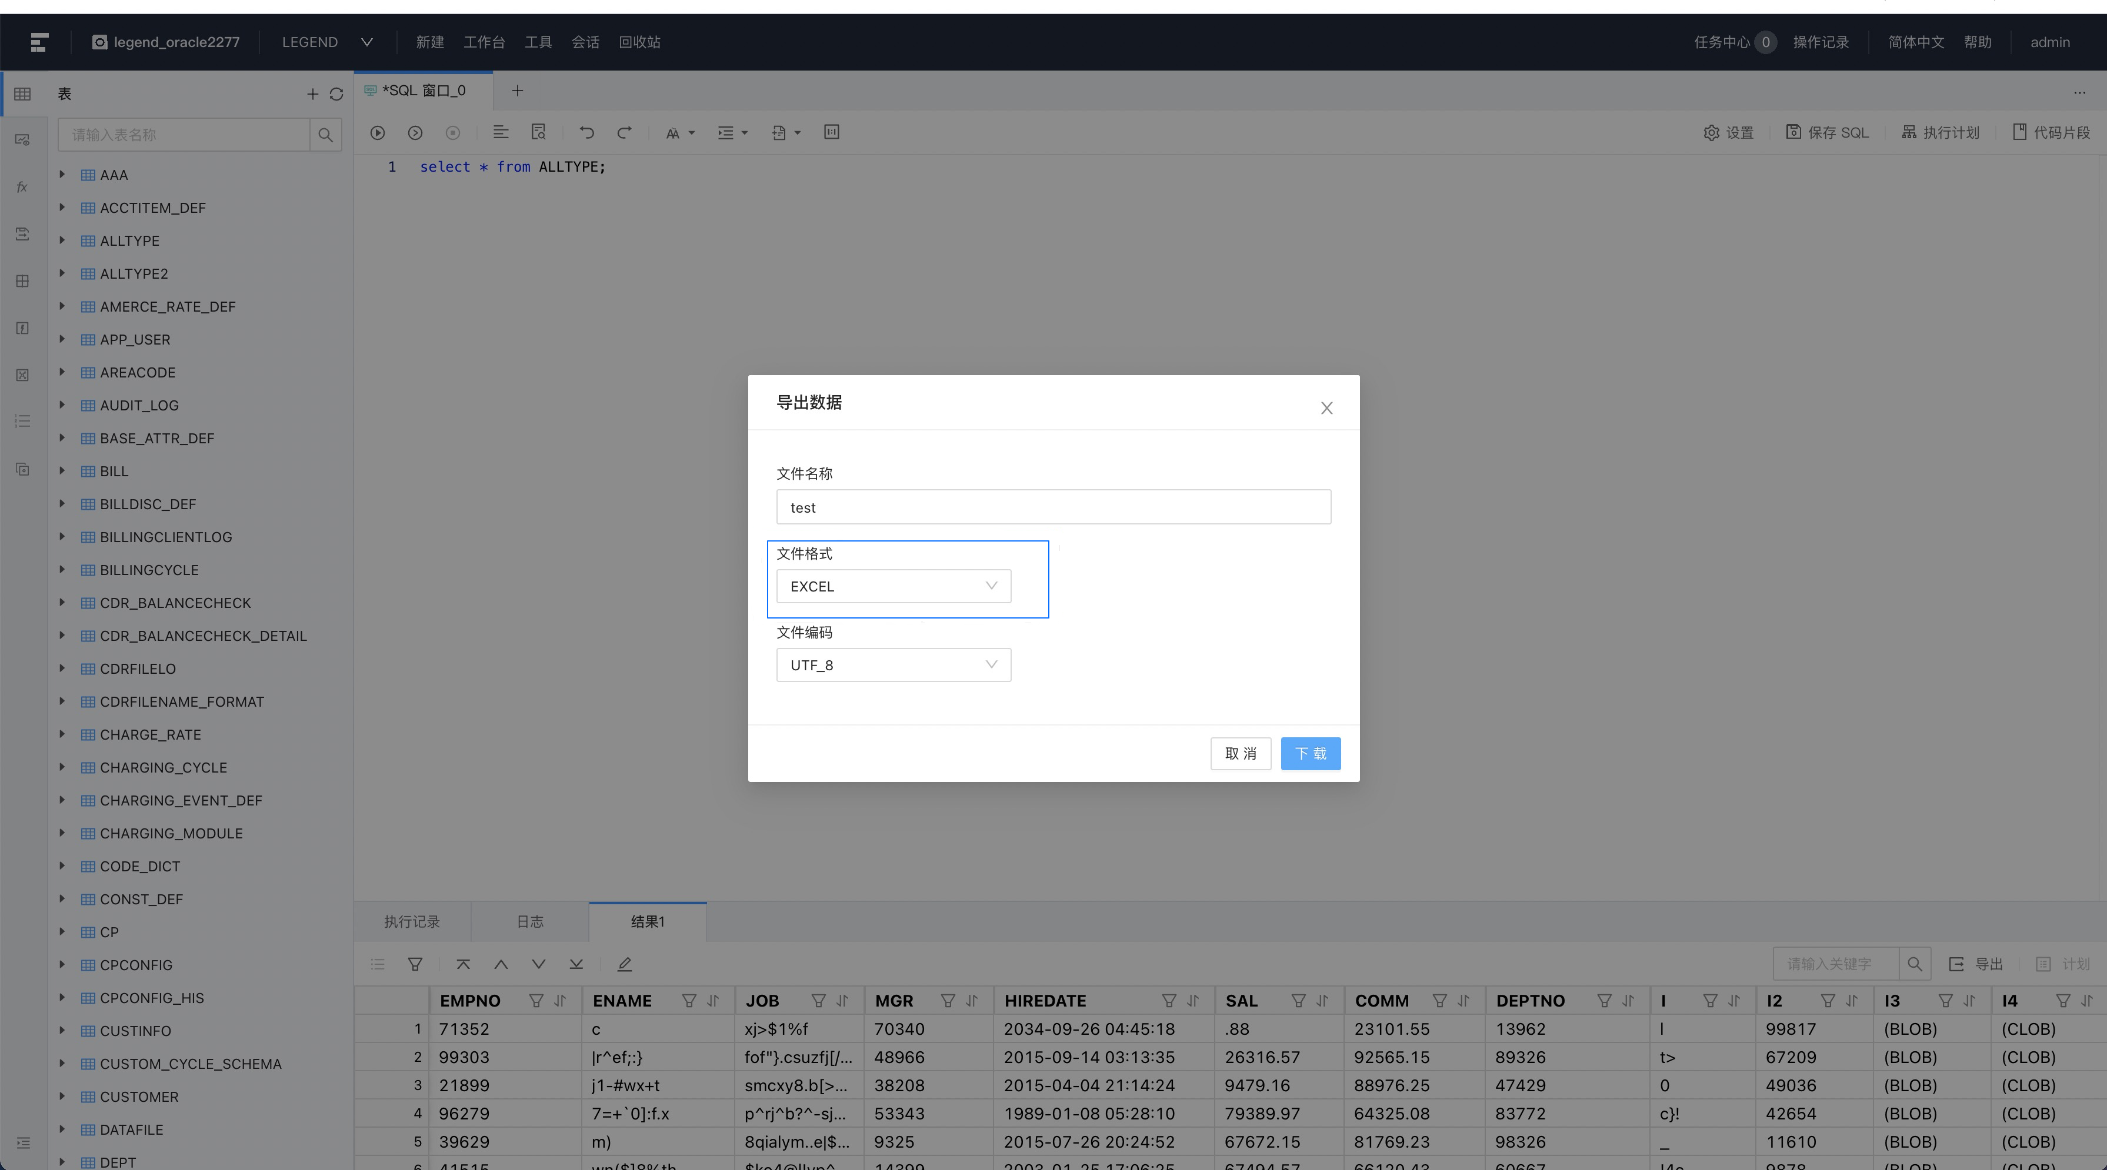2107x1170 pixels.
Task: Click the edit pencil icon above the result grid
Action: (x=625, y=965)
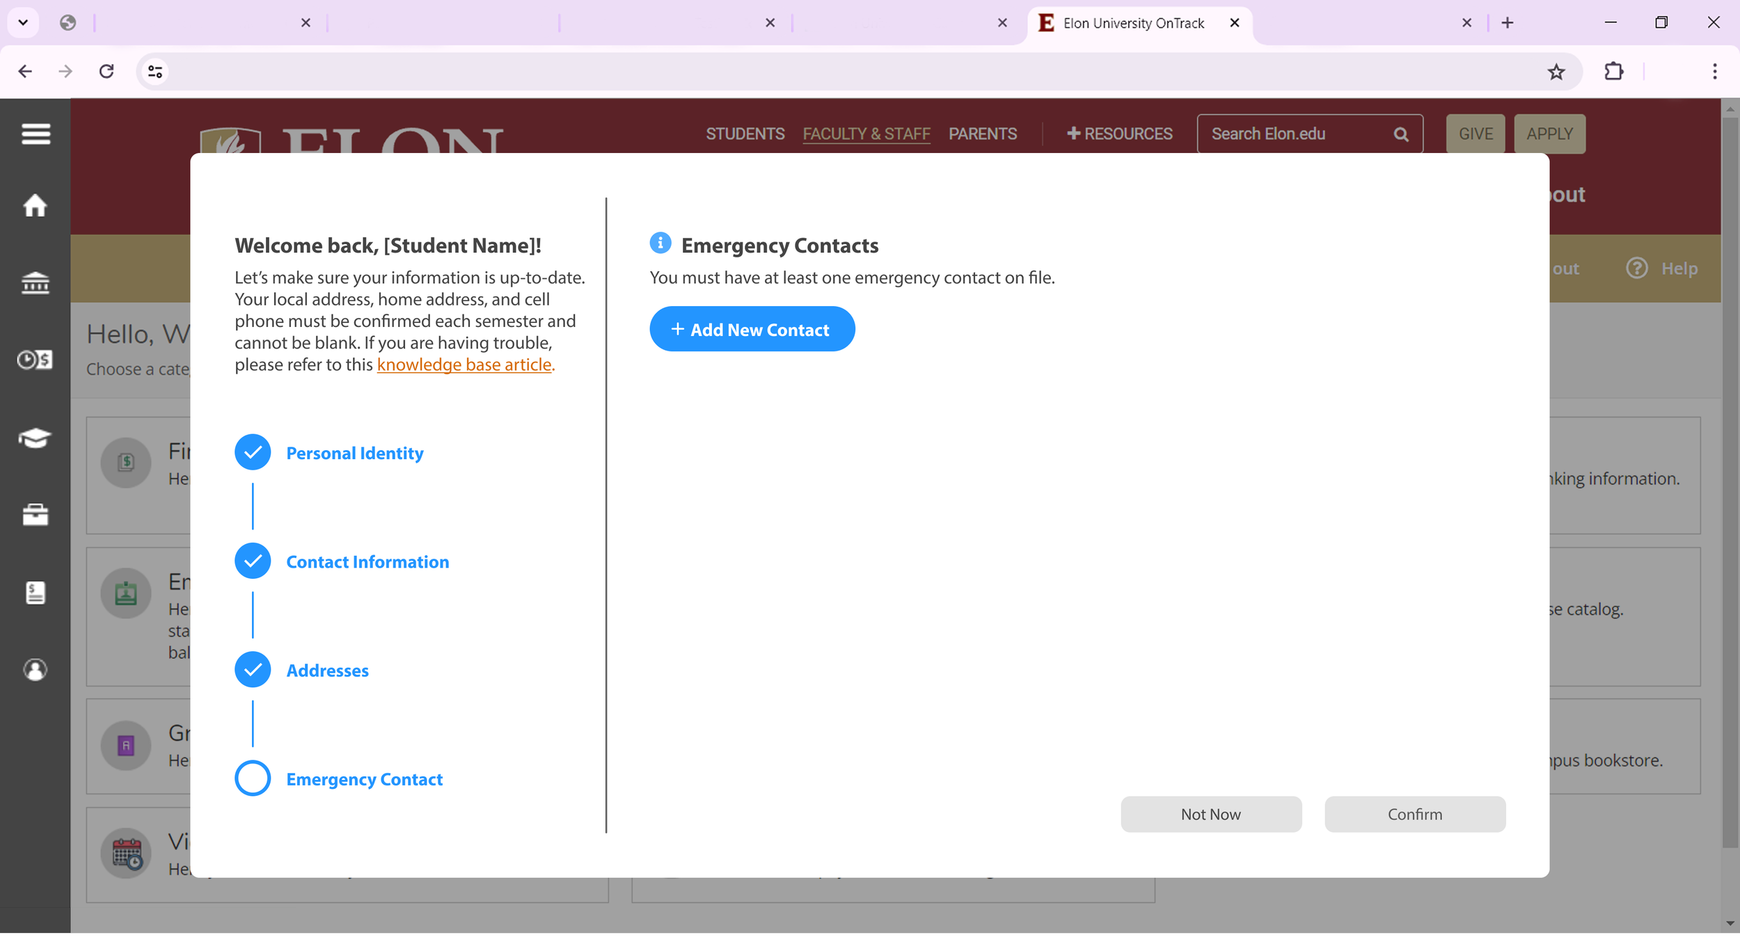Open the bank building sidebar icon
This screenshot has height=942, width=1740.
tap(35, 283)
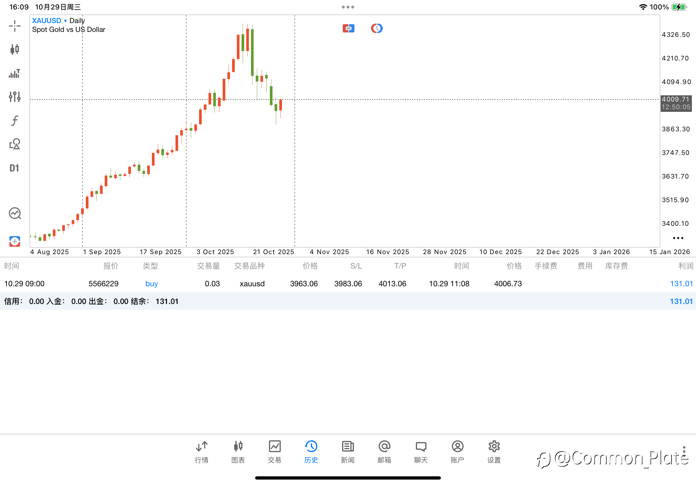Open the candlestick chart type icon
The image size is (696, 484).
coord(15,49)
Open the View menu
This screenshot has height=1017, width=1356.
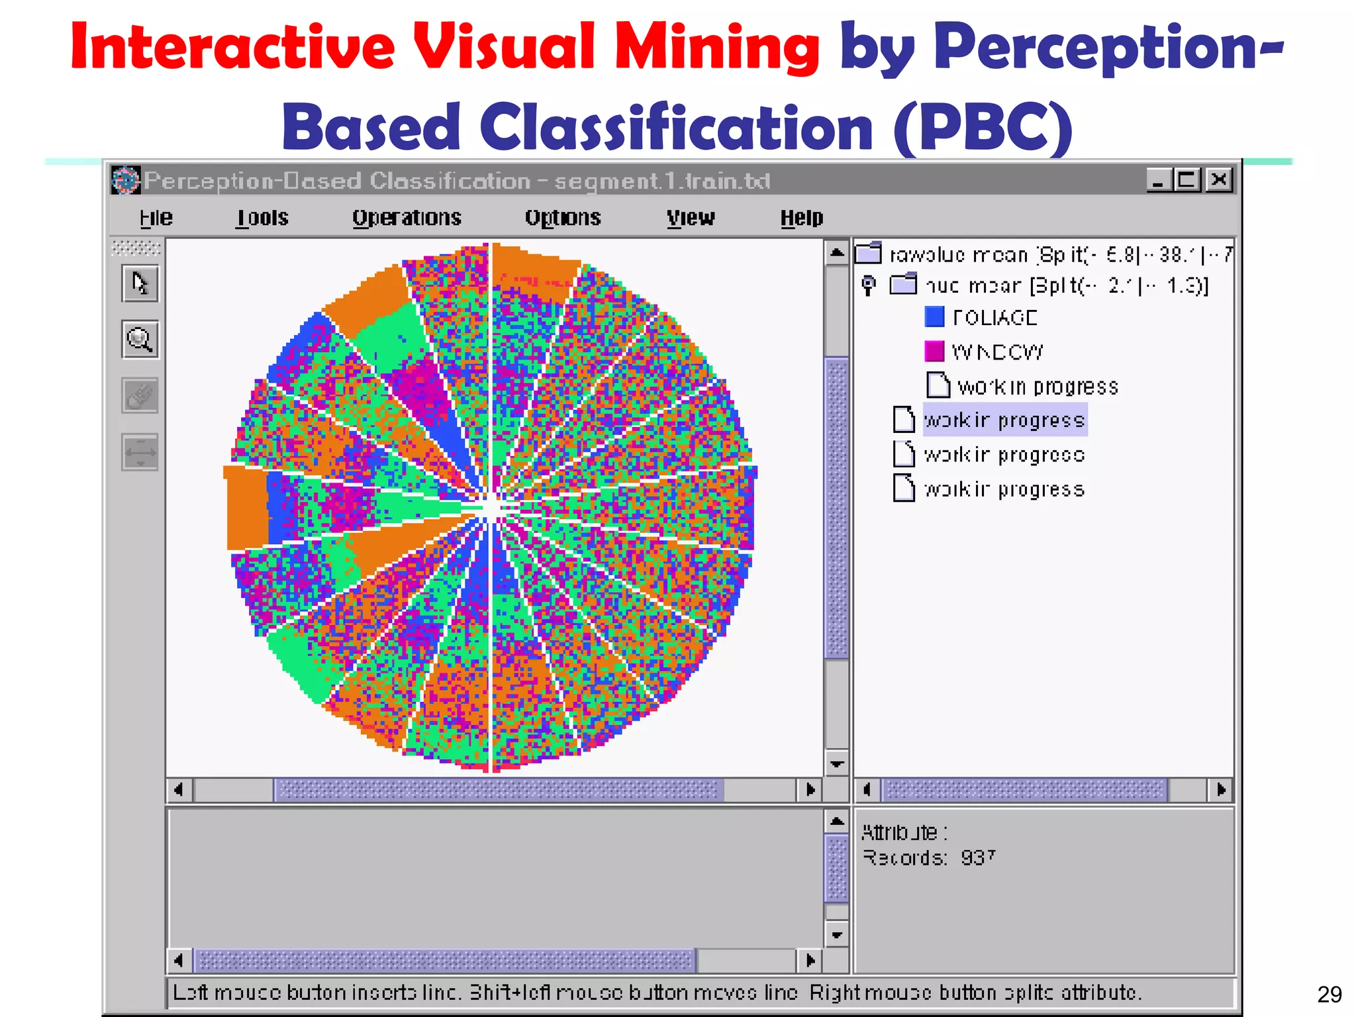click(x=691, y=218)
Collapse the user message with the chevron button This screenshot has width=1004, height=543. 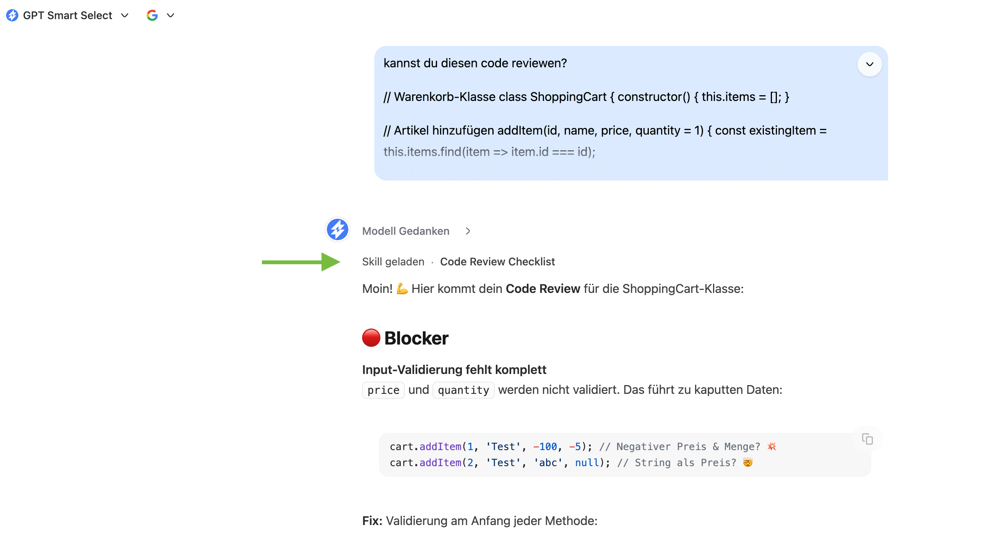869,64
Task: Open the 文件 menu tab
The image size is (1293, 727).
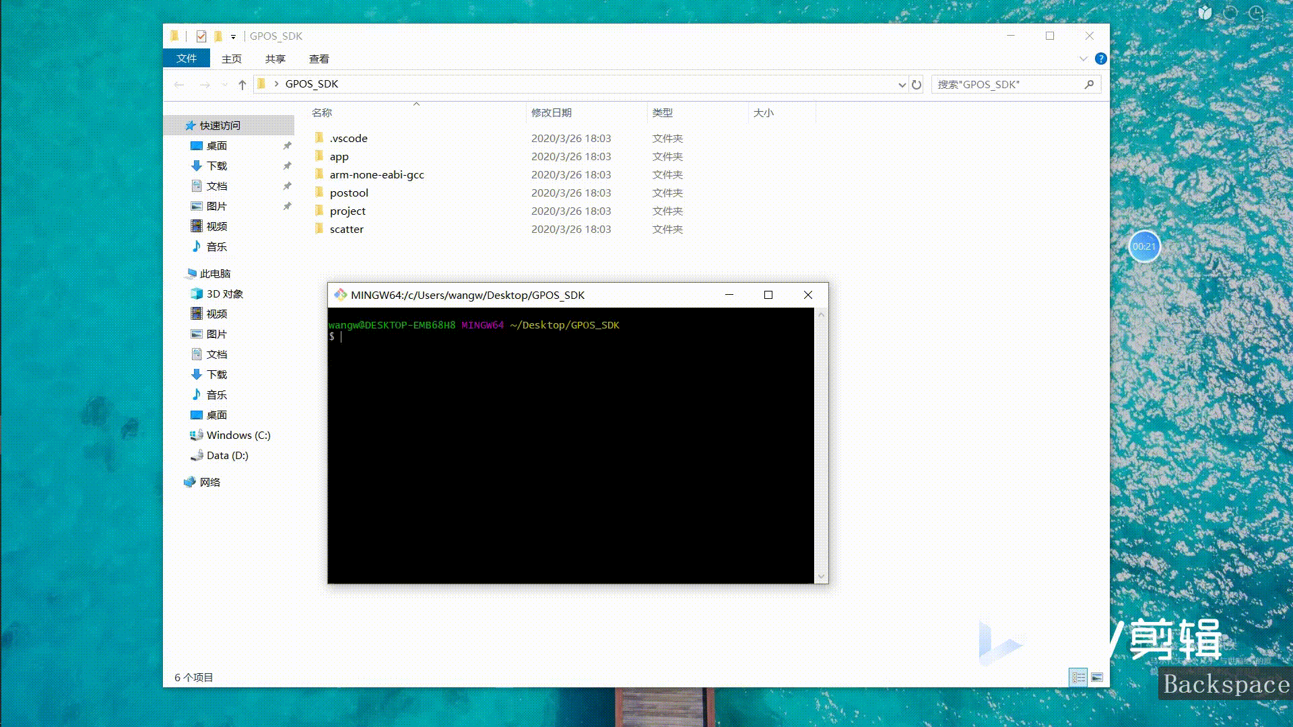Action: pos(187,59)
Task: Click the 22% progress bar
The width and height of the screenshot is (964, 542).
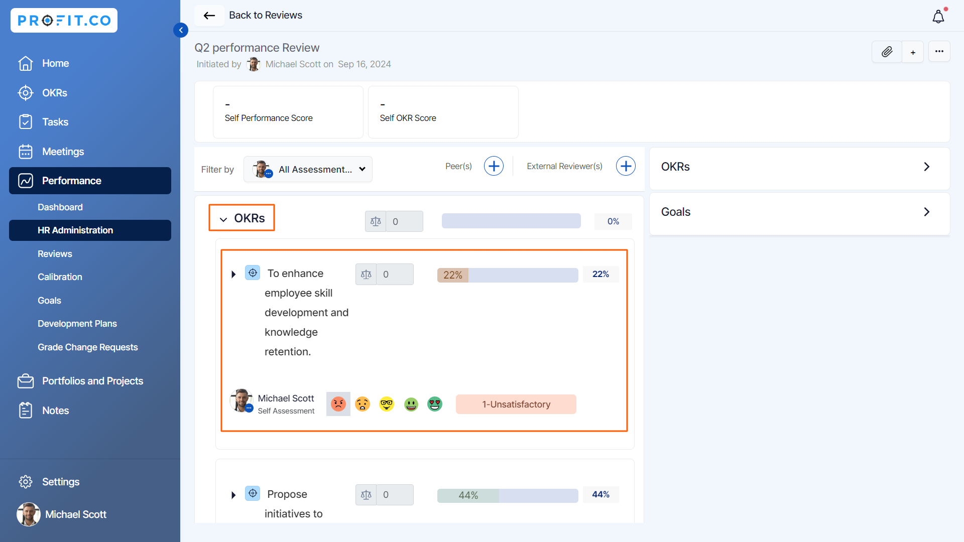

** What the task asks **
From the line holding "Task: Click the 22% progress bar" through the last line of the material above, each line should be written out exactly, both included; omit the pictures.

** Task result **
Task: Click the 22% progress bar
The width and height of the screenshot is (964, 542).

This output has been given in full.